Par Jean-François Mignard
Une épidémie d'apologie du terrorisme à l'École ? Il a 8 ans et fréquente une école primaire à Nice. Lors des échanges organisés entre enseignants et élèves à propos des attentats parisiens de Charlie Hebdo et du supermarché hyper casher de la Porte de Vincennes, il a lâché, bravache une énormité. Alors qu'on le somme d'« être Charlie », il déclare « Moi, je suis terroriste »... et la machine s'enclenche : convocation des parents, entrevue houleuse entre le personnel enseignant et le père qui débouche sur une plainte déposée par le directeur d'école contre les parents pour « apologie du terrorisme » (tarif possible : 75 000 euros et 5 ans d'emprisonnement, rien que ça !), ce qui occasionne une audition du gamin par les policiers qui découvrent à l'occasion qu'il ne comprend pas vraiment la teneur des mots qu'il a utilisé, particulièrement le terme « terroriste »... On aurait pu s'en douter, mais on le sait, à Nice la sécurité est une préoccupation de tous les instants...
Lui, il est âgé de 9 ans et scolarisé à Villers-Cotterêts. Ce lascar est aussi dangereux que le premier. En effet, un de ses petits camarades l'a dénoncé ; il l'aurait entendu crier « Allah Akbar, vive le Coran ! » durant la minute de silence organisée dans tous les établissements scolaires du pays. Le trouillomètre des adultes présents s'emballe et il est auditionné, en présence de ses parents par les gendarmes du coin dans le cadre d'une enquête, là aussi pour apologie du terrorisme... Une épidémie, on vous dit ! Résultat : le procureur en charge du dossier parle de faits « totalement infondés », et le père porte plainte pour dénonciation calomnieuse et diffamation. Décidément, Villers-Cotterêts connait ces derniers temps un climat délétère !
Après les enfants, le tour des enseignants. Il est professeur de philosophie au lycée de Poitiers et fait l'objet d'une suspension de 4 mois pour avoir tenu en cours des « propos déplacés ». Lesquels ? La très zélée administration ne le lui a pas précisé (oui, vous avez bien lu), et il découvrira ce dont on l'accuse un mois avant la tenue du Conseil de discipline qui statuera sur l'avenir de sa carrière. L'origine de cette affaire : une plainte courageusement anonyme de parents (la délation est une vieille tradition de notre beau pays qui se pratique à toutes les époques et à tous les âges !) sur laquelle s'appuie le rectorat local pour semble-t-il vouloir régler son compte à cette forte tête professorale bien connue des services. Notons au passage que cette même brillante administration avait dans un premier temps accusé l'enseignant d'avoir tenu ces propos durant la fatidique minute de silence... à laquelle il n'assistait pas, n'étant pas en service. Il n'étonnera personne que là encore une procédure pour apologie du terrorisme est engagée.
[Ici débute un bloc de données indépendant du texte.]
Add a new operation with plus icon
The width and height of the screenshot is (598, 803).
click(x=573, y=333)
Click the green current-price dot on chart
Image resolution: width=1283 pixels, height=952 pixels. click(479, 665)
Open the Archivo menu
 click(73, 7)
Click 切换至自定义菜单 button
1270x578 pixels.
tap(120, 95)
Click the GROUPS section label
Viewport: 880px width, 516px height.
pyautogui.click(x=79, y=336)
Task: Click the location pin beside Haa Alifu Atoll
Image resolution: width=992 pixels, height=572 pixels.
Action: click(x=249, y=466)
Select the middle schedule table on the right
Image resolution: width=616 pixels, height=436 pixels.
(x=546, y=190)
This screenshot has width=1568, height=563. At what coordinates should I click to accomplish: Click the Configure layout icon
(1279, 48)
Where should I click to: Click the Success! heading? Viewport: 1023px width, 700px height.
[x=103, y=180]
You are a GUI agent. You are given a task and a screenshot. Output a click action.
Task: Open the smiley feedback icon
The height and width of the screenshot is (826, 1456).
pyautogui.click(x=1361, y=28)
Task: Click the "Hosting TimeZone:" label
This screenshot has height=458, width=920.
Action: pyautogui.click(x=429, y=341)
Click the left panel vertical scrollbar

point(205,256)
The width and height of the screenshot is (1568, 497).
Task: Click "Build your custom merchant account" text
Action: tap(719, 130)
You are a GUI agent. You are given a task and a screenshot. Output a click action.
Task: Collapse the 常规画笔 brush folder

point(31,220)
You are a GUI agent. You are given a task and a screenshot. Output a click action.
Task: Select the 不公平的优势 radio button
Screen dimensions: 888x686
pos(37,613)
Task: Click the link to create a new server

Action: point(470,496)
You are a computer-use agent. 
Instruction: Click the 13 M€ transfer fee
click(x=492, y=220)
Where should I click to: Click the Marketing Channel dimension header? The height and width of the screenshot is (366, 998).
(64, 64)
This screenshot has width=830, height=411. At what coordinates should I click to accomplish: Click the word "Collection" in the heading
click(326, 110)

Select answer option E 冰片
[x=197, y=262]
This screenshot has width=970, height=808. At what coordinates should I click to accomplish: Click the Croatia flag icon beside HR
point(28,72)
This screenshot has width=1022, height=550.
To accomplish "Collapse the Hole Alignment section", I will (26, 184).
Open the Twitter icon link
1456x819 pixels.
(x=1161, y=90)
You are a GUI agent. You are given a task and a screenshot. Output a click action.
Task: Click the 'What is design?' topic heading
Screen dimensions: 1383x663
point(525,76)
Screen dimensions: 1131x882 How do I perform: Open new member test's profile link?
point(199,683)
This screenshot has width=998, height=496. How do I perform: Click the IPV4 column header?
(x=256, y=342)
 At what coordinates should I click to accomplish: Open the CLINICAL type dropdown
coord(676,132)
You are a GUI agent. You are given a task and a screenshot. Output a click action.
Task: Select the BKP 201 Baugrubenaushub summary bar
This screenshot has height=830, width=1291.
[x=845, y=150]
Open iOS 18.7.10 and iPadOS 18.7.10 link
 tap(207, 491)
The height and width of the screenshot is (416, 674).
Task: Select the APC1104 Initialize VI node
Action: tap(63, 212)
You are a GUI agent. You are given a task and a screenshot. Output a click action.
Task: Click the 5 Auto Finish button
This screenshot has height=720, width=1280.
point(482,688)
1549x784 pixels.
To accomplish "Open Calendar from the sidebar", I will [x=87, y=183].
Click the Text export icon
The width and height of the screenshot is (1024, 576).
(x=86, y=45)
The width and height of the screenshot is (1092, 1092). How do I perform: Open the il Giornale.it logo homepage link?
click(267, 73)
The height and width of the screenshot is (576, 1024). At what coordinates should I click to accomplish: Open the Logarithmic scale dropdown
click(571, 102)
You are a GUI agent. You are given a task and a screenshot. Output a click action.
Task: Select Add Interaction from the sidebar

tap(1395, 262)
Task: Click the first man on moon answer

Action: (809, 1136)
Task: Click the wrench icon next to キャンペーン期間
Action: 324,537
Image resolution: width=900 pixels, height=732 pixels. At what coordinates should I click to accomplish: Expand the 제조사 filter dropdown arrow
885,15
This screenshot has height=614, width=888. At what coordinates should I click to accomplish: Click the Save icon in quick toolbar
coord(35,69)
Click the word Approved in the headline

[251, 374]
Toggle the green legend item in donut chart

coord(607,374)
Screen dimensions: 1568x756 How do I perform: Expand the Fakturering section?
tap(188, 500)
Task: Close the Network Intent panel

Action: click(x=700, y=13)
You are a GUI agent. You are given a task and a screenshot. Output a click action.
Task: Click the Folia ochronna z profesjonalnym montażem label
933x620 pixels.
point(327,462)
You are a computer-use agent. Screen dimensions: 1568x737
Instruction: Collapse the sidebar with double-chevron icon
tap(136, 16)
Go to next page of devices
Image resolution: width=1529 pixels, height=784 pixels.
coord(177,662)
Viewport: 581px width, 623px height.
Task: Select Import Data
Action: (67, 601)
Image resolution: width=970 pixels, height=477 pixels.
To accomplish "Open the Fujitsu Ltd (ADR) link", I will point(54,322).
Raison garder, démocratie et respect des droits pratiquer !
Que dire de ces affaires plus calamiteuses et révoltantes les unes que les autres ? Qu'il se vérifie encore une fois que discours martiaux et pratiques sécuritaires d'exception ne font pas bon ménage avec le respect des Droits des citoyennes et citoyens. En effet, dans le climat de trouille ambiant, constatons une fois de plus que les pulsions les plus dangereuses se libèrent, sans le minimum de mesure et de considération humaine qui permet le vivre ensemble. Sans cela, comment concevoir qu'on assigne de façon stupidement autoritaire, sans aucune préparation pédagogique des enfants, quelques fois pris dans de douloureux conflits de loyauté, à des comportements obligés qui n'ont pour eux aucun sens ni signification ? Comment comprendre que l'administration d'un des services majeurs de l'État, souvent d'ailleurs aux abonnés absents sur ce qui devrait constituer son cœur de métier (formation des personnels, animation technique), incite et justifie des comportements absurdes et parfaitement contre-productifs développés par ses agents ?
Halte au feu ! Ne partons pas en guerre contre toute une partie de notre jeunesse, et pas mal de nos compatriotes en cédant et répondant aux appels ainsi qu'aux comportements de guerre et en maniant le gourdin de lois d'émotion. Ce que nous avons vécu est suffisamment grave, le travail de reconstruction de lien social qui nous attend est suffisamment important et urgent pour que nous ne cédions pas à la lâche facilité d'un autoritarisme absurde et sans mesure.